Interest expense increased by $58.9 million, or 40.5%, to $204.2 million for 2005 from $145.3 million for 2004, primarily due to interest incurred on debt issued to finance the Titan acquisition.

Other (income) expense, net, for 2005 was $5.5 million of income and was primarily comprised of interest income on our cash and cash equivalents, partially offset by a write-down of $8.7 million of the carrying value of certain investments because the decline in values were determined to be other-than-temporary. Other (income) expense, net, for 2004 was $7.3 million of income and was primarily comprised of $6.8 million of interest and investment income.

Minority interests in net income of consolidated subsidiaries increased by $0.8 million to $9.7 million for 2005 from $8.9 million for 2004, due to higher net income for Aviation Communications and Surveillance Systems LLC and for Army Fleet Support LLC.

The income tax provision is based on an effective income tax rate of 35.5% for 2005 compared to an effective income tax rate of 36.0% for 2004. The income tax provision for 2005 included a tax benefit for the favorable disposition of certain tax contingencies, which reduced the full year effective tax rate by approximately 100 basis points and was recorded in the third quarter of 2005. Additionally, during 2005 our income tax credits for research and experimentation expenditures declined because of the Titan acquired businesses.

L-3 Holdings’ basic EPS increased by $0.74 to $4.28 for 2005 from $3.54 for 2004. Diluted EPS increased by $0.87, or 26.1%, to $4.20 for 2005 from $3.33 for 2004. Diluted weighted-average common shares outstanding increased by 3.2% to 121.2 million shares for 2005 from 117.4 million shares for 2004.

C3ISR

Sales within our C3ISR segment increased by $506.5 million, or 30.4%, to $2,170.1 million for 2005 from $1,663.6 million for 2004. The increase in sales from acquired businesses was $377.0 million, primarily related to the Titan acquired businesses. Organic sales growth was $129.5 million, or 7.8%, driven by demand for upgrades of airborne mission and ISR systems for allied foreign governments, secure networked communications systems and secure terminal equipment.

> [AIM 1] Give the stretch of the earnings discussion from "L-3 Holdings’ basic" through "shares for 2004.", switching "basic EPS" to "basic earnings per share".
> [AIM 2]
Answer these questions from the earnings discussion:
(a) What was interest expense for 2005?
(b) What effective income tax rate was the 2005 income tax provision based on?
(c) What were sales within the C3ISR segment for 2005?
The listing isn't needed.

> [EXCERPTED DATA]

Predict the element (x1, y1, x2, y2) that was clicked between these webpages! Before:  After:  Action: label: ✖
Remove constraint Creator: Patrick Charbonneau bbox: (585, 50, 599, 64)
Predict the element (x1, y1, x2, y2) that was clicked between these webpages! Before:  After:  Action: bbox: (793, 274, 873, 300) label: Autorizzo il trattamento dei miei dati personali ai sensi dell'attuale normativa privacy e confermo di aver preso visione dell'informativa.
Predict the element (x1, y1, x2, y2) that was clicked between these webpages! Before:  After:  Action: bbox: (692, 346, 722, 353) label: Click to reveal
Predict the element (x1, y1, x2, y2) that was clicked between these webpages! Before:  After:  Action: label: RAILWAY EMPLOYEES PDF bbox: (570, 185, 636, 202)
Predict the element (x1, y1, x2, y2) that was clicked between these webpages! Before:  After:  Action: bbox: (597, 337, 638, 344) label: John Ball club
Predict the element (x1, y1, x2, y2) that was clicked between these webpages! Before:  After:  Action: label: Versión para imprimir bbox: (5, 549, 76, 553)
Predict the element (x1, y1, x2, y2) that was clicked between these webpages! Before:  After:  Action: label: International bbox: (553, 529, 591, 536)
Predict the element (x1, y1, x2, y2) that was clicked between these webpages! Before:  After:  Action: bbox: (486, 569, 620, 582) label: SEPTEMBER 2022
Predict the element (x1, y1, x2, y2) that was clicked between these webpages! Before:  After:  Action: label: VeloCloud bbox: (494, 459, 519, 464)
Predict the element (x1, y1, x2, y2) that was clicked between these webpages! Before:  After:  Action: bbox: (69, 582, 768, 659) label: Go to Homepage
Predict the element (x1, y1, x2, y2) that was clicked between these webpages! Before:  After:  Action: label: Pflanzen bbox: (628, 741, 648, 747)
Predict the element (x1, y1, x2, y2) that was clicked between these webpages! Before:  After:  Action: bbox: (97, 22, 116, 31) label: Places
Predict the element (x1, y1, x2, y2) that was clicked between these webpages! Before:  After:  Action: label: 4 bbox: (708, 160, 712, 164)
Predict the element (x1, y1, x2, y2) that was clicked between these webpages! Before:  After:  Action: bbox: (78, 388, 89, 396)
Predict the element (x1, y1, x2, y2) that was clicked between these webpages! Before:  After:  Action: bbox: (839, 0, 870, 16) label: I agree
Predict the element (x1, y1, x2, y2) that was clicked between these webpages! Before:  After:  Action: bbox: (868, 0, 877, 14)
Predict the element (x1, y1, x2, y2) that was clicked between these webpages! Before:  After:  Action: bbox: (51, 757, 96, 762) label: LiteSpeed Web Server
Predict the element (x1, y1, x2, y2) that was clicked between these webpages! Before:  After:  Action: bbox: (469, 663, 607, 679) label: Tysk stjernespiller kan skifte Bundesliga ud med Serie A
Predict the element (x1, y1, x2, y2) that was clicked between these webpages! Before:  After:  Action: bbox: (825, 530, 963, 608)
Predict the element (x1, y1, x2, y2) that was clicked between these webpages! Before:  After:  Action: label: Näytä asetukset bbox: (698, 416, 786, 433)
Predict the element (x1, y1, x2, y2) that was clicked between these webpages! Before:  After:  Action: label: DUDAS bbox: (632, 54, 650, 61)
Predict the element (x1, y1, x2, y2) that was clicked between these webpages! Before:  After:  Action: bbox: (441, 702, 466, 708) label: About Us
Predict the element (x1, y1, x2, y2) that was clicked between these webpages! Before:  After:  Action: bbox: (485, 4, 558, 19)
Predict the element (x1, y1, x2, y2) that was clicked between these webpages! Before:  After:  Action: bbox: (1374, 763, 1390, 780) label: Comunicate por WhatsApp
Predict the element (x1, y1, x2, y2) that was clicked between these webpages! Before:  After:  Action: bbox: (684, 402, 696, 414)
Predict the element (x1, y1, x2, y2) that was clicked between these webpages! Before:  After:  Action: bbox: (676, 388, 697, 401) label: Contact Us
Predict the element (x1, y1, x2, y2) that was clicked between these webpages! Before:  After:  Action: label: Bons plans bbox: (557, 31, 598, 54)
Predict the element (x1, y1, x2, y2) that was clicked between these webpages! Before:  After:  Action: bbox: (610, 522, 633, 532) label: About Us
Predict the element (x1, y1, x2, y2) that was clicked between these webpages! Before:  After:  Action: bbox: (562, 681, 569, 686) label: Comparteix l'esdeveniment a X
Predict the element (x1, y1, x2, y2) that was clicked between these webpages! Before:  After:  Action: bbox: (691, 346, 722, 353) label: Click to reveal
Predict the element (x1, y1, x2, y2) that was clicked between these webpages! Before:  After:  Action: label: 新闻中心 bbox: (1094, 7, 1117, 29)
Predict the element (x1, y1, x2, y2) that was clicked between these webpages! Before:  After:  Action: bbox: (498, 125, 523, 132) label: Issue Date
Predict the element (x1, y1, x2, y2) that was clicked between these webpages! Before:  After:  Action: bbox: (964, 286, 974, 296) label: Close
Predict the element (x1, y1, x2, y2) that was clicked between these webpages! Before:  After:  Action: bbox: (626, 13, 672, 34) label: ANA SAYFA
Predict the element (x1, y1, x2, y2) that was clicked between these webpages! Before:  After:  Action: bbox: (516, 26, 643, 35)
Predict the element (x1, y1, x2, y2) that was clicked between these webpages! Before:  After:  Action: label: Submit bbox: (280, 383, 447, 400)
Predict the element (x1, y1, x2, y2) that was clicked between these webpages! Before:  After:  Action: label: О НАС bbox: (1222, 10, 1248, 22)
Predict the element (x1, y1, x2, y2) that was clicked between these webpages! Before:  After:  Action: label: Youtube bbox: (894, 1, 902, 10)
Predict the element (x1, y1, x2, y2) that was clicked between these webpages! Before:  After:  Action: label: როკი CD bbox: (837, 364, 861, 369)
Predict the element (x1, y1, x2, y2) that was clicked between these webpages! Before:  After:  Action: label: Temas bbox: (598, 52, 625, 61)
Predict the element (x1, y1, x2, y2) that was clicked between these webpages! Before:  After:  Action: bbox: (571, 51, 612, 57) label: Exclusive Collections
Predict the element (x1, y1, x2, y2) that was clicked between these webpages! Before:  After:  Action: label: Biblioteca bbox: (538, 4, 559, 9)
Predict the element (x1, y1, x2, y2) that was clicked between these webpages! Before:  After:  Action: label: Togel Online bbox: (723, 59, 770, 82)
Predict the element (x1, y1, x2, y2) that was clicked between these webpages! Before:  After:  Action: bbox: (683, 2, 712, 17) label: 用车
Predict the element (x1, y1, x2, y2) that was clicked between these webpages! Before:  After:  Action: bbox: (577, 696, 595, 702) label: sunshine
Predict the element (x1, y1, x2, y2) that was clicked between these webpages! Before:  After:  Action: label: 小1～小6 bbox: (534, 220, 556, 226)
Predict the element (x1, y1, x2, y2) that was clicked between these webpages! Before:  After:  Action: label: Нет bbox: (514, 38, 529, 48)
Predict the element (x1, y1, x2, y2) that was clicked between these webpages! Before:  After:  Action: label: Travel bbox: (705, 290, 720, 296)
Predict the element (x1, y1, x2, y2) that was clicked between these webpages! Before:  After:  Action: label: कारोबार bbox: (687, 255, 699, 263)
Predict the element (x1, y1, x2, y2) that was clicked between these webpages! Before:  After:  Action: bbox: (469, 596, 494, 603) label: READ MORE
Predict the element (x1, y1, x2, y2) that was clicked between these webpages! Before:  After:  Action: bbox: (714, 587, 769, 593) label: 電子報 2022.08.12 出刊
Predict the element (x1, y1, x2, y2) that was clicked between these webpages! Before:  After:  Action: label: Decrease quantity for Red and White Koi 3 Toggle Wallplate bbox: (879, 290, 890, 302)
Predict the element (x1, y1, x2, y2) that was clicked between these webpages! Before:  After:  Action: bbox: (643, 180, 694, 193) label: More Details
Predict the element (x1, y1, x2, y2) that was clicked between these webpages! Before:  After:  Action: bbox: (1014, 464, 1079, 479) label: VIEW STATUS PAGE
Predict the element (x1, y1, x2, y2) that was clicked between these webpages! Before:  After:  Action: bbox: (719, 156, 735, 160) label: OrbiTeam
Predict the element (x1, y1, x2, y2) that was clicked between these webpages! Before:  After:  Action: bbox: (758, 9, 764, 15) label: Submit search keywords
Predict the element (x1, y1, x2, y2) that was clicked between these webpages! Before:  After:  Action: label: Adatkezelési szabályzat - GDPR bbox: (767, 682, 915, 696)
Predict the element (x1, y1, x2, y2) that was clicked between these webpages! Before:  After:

> [FINAL RESULT 1]
L-3 Holdings’ basic earnings per share increased by $0.74 to $4.28 for 2005 from $3.54 for 2004. Diluted EPS increased by $0.87, or 26.1%, to $4.20 for 2005 from $3.33 for 2004. Diluted weighted-average common shares outstanding increased by 3.2% to 121.2 million shares for 2005 from 117.4 million shares for 2004.

> [FINAL RESULT 2]
(a) $204.2 million
(b) 35.5%
(c) $2,170.1 million